How magic are the magic numbers?: Tracking single-particle levels in sodium-26: The standard shell model explains tightly bound nuclei in terms of magic numbers associated with large energy gaps between quantum mechanical single-particle levels. These magic numbers are well understood in nearly stable nuclei, but the magic numbers change in nuclei with a large neutron excess. As published in Physics Letters B (2014), a TIGRESS-SHARC experiment measured reactions of radioactive sodium-25 (25Na) beams on targets containing deuterium (one proton, one neutron). In particular, reactions where one neutron was taken out of the deuterium, measured the single-particle wave function composition of 26Na. The results showed that the neutron single-particle levels are already starting to be squeezed together by a complicated feature of the neutron-proton interaction, an effect which ultimately leads to the breakdown of the neutron magic number 20 in the so-called “island of inversion” around magnesium-32 (32Mg).

TIGRESS Research Track Record: Testing modern nuclear structure theories

Testing modern nuclear structure theories: As published in Physics Letters B (2018), the most recent TIGRESS result measured the gamma-ray excitation transition rate in magnesium-22 (22Mg) and its mirror sodium-22 (22Ne). Mirror nuclei are pairs of nuclei where there are as many protons in one as neutrons in the other and vice versa. Based on “isospin symmetry”, the relative transition rates in mirror pairs ought to be well understood. However, in selected nuclei around atomic mass 21 to 24, there appears to be a much higher transition rate in the proton-rich pair compared to the neutron-rich mirror partner. This discrepancy cannot be explained within the phenomenological shell model, the standard model for nuclear structure, but for gamma-ray transition rates, it invokes an empirical “effective charge” parameter.  The 22Mg experiment was two-fold:  1) measure the transition rate in 22Mg with high enough precision to determine if the anomalous proton-rich transition rate was an anomaly in selected nuclei or a trend across the whole mass region; and, 2) compare results to modern calculations that do not use effective charges but that calculate transition rates from first principles. The results clearly showed that, indeed, 22Mg’s transition rate is anomalously high compared to 22Ne, and furthermore, the first principles also were also unable to reproduce it.        

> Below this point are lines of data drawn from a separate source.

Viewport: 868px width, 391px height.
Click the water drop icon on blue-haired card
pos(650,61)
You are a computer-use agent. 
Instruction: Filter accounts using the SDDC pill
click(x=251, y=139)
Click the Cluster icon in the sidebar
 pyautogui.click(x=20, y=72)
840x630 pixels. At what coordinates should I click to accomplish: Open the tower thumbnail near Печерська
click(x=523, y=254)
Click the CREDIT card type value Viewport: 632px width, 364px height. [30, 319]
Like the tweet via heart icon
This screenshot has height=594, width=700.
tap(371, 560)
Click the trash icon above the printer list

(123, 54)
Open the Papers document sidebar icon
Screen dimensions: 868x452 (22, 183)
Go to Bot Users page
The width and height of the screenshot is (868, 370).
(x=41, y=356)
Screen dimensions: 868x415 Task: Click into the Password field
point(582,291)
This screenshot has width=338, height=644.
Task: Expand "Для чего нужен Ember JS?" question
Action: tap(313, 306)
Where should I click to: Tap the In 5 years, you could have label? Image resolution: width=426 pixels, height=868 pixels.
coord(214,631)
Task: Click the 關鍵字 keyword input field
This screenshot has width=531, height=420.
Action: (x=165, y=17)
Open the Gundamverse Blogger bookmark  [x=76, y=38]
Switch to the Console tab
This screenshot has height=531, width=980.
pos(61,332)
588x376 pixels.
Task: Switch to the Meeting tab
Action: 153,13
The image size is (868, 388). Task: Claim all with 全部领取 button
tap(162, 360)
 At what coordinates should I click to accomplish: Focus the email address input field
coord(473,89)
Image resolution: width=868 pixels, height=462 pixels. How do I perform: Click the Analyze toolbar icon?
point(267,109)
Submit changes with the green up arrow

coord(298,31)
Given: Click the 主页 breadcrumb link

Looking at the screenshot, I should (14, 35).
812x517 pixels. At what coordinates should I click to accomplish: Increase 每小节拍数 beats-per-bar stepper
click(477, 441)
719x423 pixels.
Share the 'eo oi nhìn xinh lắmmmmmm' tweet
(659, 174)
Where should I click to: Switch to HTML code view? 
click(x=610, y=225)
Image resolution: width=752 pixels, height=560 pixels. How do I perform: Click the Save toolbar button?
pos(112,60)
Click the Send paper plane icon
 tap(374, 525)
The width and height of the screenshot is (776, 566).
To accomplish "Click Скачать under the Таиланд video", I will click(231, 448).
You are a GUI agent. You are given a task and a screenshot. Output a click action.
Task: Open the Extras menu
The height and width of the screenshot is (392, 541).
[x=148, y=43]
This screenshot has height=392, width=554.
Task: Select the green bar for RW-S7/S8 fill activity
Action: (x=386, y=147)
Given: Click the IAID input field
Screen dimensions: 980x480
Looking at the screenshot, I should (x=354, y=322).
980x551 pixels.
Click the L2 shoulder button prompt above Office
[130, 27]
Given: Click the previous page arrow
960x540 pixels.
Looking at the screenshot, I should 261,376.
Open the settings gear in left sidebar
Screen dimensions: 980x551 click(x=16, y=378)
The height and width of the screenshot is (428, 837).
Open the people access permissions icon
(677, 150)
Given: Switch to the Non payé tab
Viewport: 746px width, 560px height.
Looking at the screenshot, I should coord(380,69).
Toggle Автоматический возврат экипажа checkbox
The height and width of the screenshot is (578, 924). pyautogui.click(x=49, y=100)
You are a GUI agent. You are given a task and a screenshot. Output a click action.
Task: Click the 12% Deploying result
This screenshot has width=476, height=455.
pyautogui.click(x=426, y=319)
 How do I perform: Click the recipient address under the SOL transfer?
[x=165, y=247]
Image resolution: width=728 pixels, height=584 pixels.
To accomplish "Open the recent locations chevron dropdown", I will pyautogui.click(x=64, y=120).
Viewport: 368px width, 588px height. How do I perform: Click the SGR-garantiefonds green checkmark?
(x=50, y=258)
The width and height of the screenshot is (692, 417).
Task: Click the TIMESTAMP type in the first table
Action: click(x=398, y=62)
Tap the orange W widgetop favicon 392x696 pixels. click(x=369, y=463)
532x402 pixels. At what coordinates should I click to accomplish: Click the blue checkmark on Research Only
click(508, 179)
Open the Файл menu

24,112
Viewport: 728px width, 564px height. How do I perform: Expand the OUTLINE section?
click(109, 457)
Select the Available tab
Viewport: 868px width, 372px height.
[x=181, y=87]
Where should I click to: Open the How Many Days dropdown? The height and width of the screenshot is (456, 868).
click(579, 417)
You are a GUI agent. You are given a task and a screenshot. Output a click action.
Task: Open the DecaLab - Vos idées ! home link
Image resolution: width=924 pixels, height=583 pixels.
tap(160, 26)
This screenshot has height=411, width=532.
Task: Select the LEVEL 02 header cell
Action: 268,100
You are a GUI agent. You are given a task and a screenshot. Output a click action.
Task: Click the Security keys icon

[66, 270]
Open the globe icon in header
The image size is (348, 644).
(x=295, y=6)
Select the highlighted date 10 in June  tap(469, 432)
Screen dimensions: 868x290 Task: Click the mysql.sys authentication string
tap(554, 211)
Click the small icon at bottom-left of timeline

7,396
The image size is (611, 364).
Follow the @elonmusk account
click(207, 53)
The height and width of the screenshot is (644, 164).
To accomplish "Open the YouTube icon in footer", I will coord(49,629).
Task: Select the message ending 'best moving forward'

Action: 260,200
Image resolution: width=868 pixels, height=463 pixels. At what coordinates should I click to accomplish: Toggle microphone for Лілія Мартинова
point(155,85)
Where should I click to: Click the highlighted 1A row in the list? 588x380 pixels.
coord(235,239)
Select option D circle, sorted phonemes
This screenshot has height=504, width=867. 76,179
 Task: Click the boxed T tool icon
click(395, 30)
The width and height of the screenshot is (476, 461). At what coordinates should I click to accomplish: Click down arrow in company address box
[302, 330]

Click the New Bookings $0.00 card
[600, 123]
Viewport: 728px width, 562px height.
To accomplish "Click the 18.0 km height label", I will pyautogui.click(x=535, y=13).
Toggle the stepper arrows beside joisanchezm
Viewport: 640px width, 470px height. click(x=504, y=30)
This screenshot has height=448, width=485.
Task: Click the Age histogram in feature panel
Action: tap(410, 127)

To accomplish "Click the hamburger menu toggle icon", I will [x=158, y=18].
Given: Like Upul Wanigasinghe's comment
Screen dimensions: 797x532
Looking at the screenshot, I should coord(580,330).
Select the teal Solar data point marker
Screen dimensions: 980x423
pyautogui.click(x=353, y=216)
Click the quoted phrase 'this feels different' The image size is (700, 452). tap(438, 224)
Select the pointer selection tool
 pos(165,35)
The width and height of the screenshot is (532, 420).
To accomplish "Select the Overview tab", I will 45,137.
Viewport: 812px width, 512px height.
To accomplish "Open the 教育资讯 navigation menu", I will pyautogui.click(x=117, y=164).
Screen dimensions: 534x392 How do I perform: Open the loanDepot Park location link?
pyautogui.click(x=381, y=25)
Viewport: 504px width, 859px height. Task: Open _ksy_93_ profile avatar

TIGRESS Research Track Record: Role of the continuum in Beryllium-11

Beryllium-11: The exotic nucleus beryllium-11 (11Be) is a one-neutron halo nucleus, one in which the last proton or neutron appears to be in a large, extended orbit around an otherwise normal core. The extent to which 11Be truly behaves as a lone neutron in a large orbit around a 10Be core has been the subject of two important TIGRESS experiments, both of which employed scattering of 11Be off of heavy metal thin foil targets. The first, also using TRIUMF's Bambino, as measured the ratio of elastic scattering to Coulomb excitation, the process in which energy is transferred to a nucleus from the electric field of another, and (in most cases) re-emitted as a gamma ray. As reported in Physical Review Letters (2017), this high-precision measurement revealed the influence of coupling to the continuum, the role of virtual states corresponding to unbound, free neutrons interacting with 10Be. A second experiment with TIGRESS, published in Physics Letters B (2014), also identified breakup reactions, those in which enough energy is transferred to break 11Be into 10Be and a free neutron, a “continuum” state.  The first measurement was accurate enough to validate a first-principles calculation of the gamma-decay rate, which revealed the influence of the coupling of virtual, continuum states to the overall structure of the bound states of 11Be.  The second showed that the overall reaction dynamics depended not just on the continuum but also on highly excited states in the 10Be core itself.  

03 How It Works

TIGRESS measures gamma ray spectroscopy in much the same way as GRIFFIN).  However, TIGRESS performs in-beam, or in-flight, gamma ray spectroscopy with accelerated nuclei moving at approximately 10,000 to 40,000 kilometres per second, about three to 12 percent the speed of light. (GRIFFIN, by comparison, measures gamma rays that have been delivered at low energies and stopped.) 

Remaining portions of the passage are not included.